[WHAT IS NEEDED] Nothing in the data below may be left out; return all of it exactly.

[Collected data entries]
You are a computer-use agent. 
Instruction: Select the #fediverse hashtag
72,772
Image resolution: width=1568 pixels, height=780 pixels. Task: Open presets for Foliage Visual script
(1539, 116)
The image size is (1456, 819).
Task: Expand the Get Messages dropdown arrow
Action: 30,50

[SOLUTION TO THIS EXERCISE]
You are a computer-use agent. 
Instruction: Select the #fediverse hashtag
72,772
Image resolution: width=1568 pixels, height=780 pixels. Task: Open presets for Foliage Visual script
(1539, 116)
The image size is (1456, 819).
Task: Expand the Get Messages dropdown arrow
Action: 30,50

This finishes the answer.